ROANOKE TIMES 
                      Copyright (c) 1996, Roanoke Times

DATE: Saturday, April 13, 1996               TAG: 9604150029
SECTION: EDITORIAL                PAGE: A-7  EDITION: METRO 


THROWING MONEY AT THE PENTAGON

EVER ON the lookout for ways to spend more on the military, congressional leaders have asked the Pentagon to request billions more for weapons systems than the administration had been seeking. The other day, in a private memo leaked to The New York Times, the military chiefs complied.

Now, don't get us wrong. We're for a strong defense. But since when, wise people have asked, has a problem been solved by throwing money at it?

There is after all a fiscal context to consider: ostensible consensus in Washington on the need to balance the budget within seven years.

President Clinton's plan for doing so, unveiled last month, calls for $297 billion in cuts to discretionary funding. It so happens that the military consumes half of all discretionary funds (spending, that is, on items other than entitlements and interest on the debt).

Yet, of the $297 billion in proposed cuts, only $16 billion would come in military-spending reductions, according to an administration analysis.
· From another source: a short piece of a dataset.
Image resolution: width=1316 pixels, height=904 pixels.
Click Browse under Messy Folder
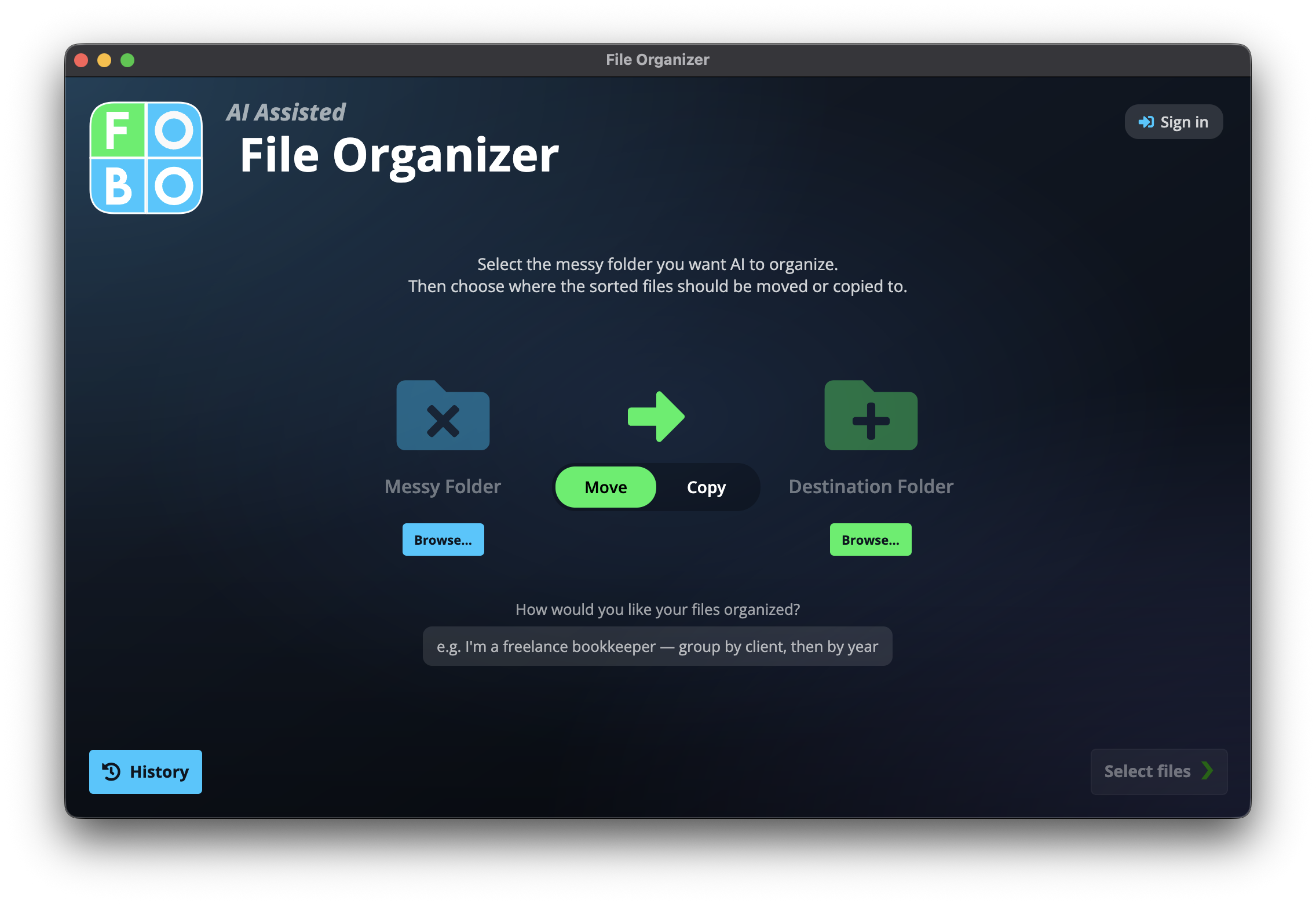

The rest would come from domestic programs.

Meanwhile, Congressional Republicans this year approved $7 billion more for the Pentagon than it had requested. That feat, along with asking the military chiefs to propose additional spending on weapons programs above the administration's budget for next year, cancels even some of the modest cuts that Clinton had proposed.

If this folly continues, taxpayers should expect to pay for more B-2 bombers than the defense department has sought or than the nation needs, at more than $40 billion apiece.

Expect development, and maybe deployment, of a missile-defense system, never mind the Anti-Ballistic Missile Treaty of 1972.

Expect lots more gold-plated C-17 transport aircraft, costing an absurd $350 million apiece (but built in electorally crucial California).

Expect all this and more, even as funding for diplomatic, foreign-aid, United Nations and war-prevention activities continues to be slashed by a myopic Congress.

The latest development - the military chiefs' informal proposals for additional weapons funding, came in response to a request by Rep. Floyd Spence, a South Carolina Republican who is chairman of the House National Security Committee. At hearings last month, he asked the chiefs to tell Congress whether they could find any use for up to $3 billion, per branch, in extra appropriations that they hadn't asked for.

Guess what: They were able to find ways to spend the money. Leave it to others to find ways to save it.